In many organizations, responsibilities are divided among teams, each responsible for a specific environment such as development or production. While Ansible Automation Platform allows users to provide extra_vars at job launch, it becomes critical to ensure those values are appropriate for the user's team to prevent unauthorized or unsafe deployments.
This example demonstrates how to use Policy as Code to enforce extra_vars value restrictions based on what team the user belongs too.
Example Policy aap_policy_examples/team_based_extra_vars_restriction.rego
The following policy ensures that only approved extra_vars values are accepted for users based on what team they're are on. If a user supplies a value outside of what their team is allowed to use, the job is blocked and a detailed violation message is returned.
package aap_policy_examples
import rego.v1
# Define allowed values for specific keys in extra_vars based on teams
valid_extra_var_values_by_team := {
"dev_team": {"environment": ["dev", "staging"]},
"prod_team": {"environment": ["prod", "staging"]},
}
# Default response allowing extra_vars unless violations occur
default team_based_extra_vars_restriction := {
"allowed": true,
"violations": [],
}
# Evaluate extra_vars against allowed values considering team memberships
team_based_extra_vars_restriction := result if {
# Extract extra_vars from input
input_extra_vars := object.get(input, ["extra_vars"], {})
# Extract user's team names
user_teams := {team | team := input.created_by.teams[_].name}
violating_keys := [key |
allowed_vals := allowed_values_for_key_and_teams(key, user_teams)
input_value := input_extra_vars[key]
allowed_values_for_key_and_teams(key, user_teams)
not allowed_value(input_value, allowed_vals)
]
count(violating_keys) > 0
result := {
"allowed": false,
"violations": [sprintf("extra_vars contain disallowed values for keys: %v.
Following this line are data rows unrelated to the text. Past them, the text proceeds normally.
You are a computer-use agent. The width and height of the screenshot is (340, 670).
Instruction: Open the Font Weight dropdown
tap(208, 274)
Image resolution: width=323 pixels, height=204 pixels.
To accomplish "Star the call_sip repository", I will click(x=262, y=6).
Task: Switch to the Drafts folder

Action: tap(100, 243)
Allowed extra_vars for your teams (%v): %v", [violating_keys, user_teams, allowed_values_for_user_teams(user_teams)])],
}
}
# Retrieve allowed values for a specific key based on user's teams
allowed_values_for_key_and_teams(key, teams) := values if {
values := {val | team := teams[_]; val := valid_extra_var_values_by_team[team][key][_]; valid_extra_var_values_by_team[team][key]}
}
# Retrieve all allowed values based on user's teams
allowed_values_for_user_teams(teams) := team_values if {
team_values := {team: valid_extra_var_values_by_team[team] | team := teams[_]; valid_extra_var_values_by_team[team]}
}
# Check if given value is in allowed values set
allowed_value(value, allowed_values) if {
allowed_values[_] == value
}Suppose a user from the dev_team attempts to launch a job with the following extra_vars:
{
"extra_vars": {
"environment": "prod"
},
"created_by": {
"teams": [
{ "name": "dev_team" }
]
}
}The policy only allows dev_team members to use ["dev", "staging"] for the environment variable.
Because prod is not an approved value for that team, the job is blocked and fails.
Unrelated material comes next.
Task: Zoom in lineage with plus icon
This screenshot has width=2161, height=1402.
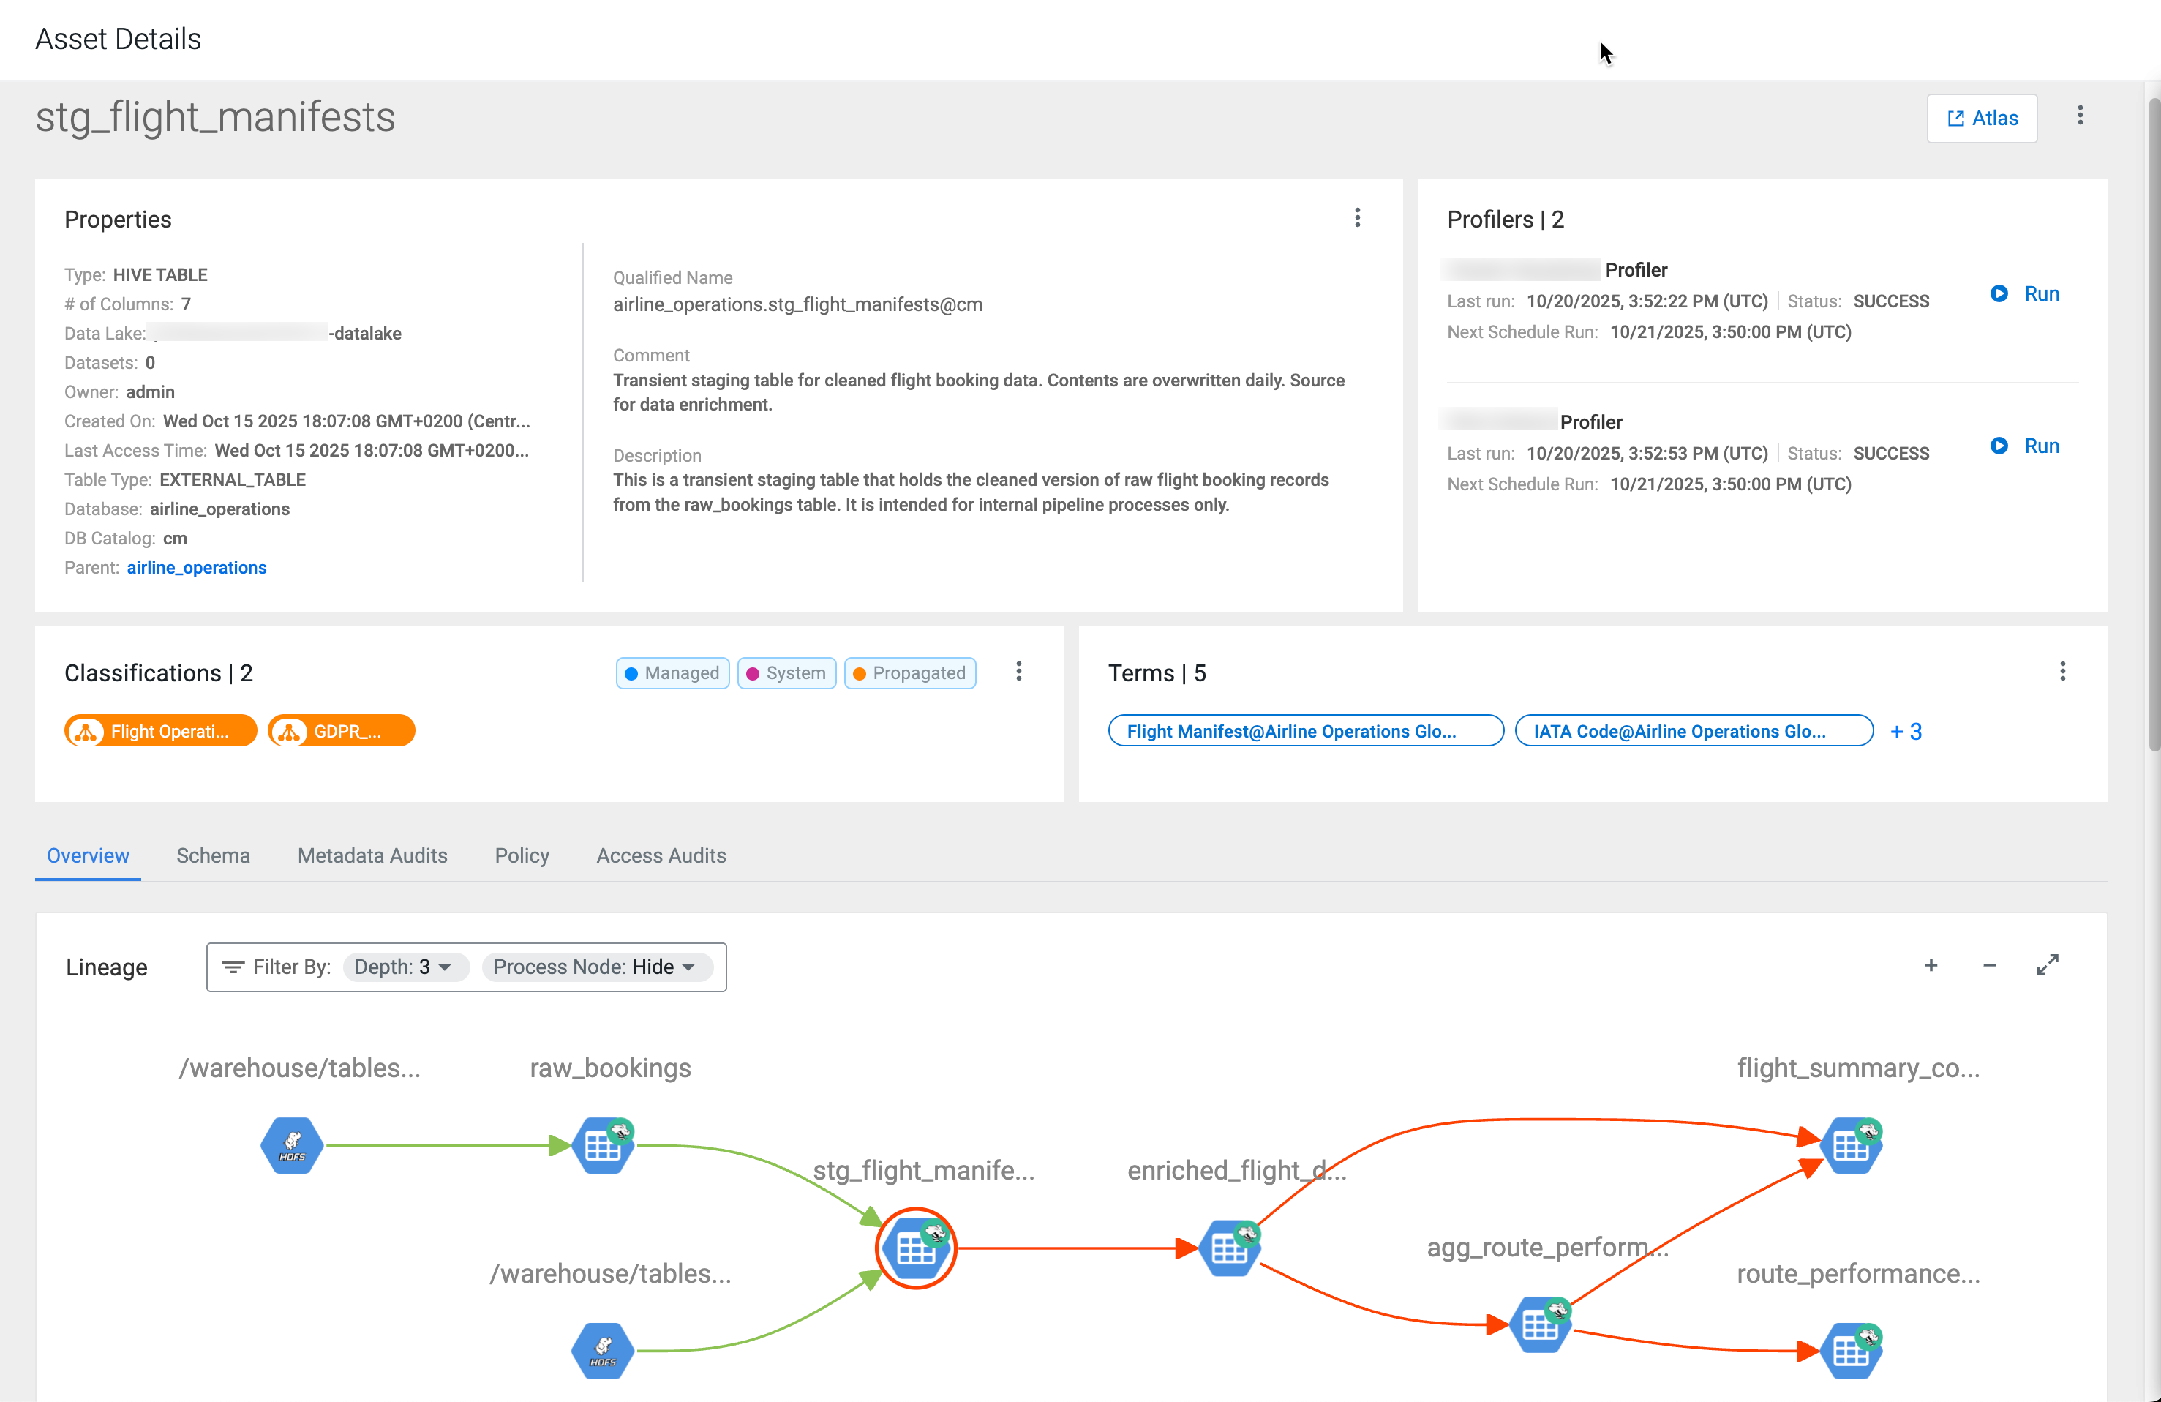Action: [1930, 965]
Expected policy decision output:
{
"allowed": false,
"violations": [
"extra_vars contain disallowed values for keys: [\"environment\"]. Allowed extra_vars for your teams ([\"dev_team\"]): {\"dev_team\": {\"environment\": [\"dev\", \"staging\"]}}"
]
}This policy is attached to a Job Template. During launch, it checks if the user belongs to a team and verifies that the provided extra_vars are within the set of allowed values for their teams. If any value is not allowed, the job is blocked with a clear violation message.
An enterprise automation team supports Job Templates shared across multiple departments. Each department has access only to specific environments. To enforce this, the platform team implements a policy that only allows certain extra_vars values depending on what team the user belongs too.
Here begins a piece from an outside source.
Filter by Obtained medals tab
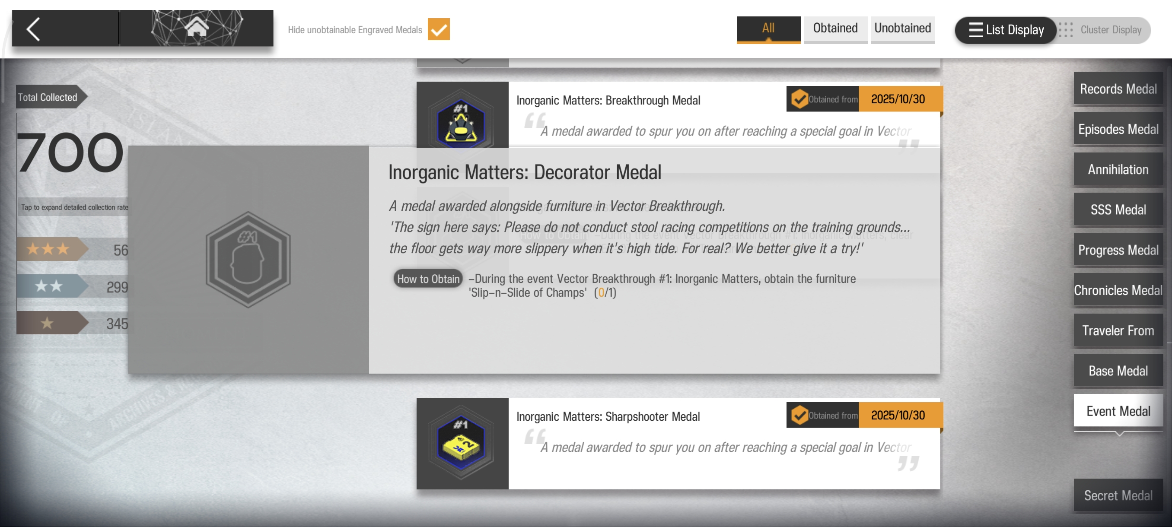 coord(835,29)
For instance, the dev_team can deploy to dev or staging environments, while the prod_team can deploy to prod. This prevents accidental or unauthorized changes across environments.
By tying extra_vars validation to a user's team membership, platform teams can:
- Ensure separation of duties and environment access
- Prevent accidental deployment to production by unauthorized teams
When this policy is attached to a Job Template:
- It checks each variable within
extra_varsagainst the team's allowed values - Jobs are blocked and fail immediately if any value is unauthorized
- A message explains the violation, including the allowed values for the user's team
This enforcement occurs before the playbook runs, helping catch misconfigurations early.
Enforcing approved variable values based on team ownership improves both security and stability. It ensures that automation jobs only execute in contexts explicitly approved for the user running them. This is especially useful when different teams manage different lifecycle environments, reducing the chance of critical mistakes and maintaining environment integrity.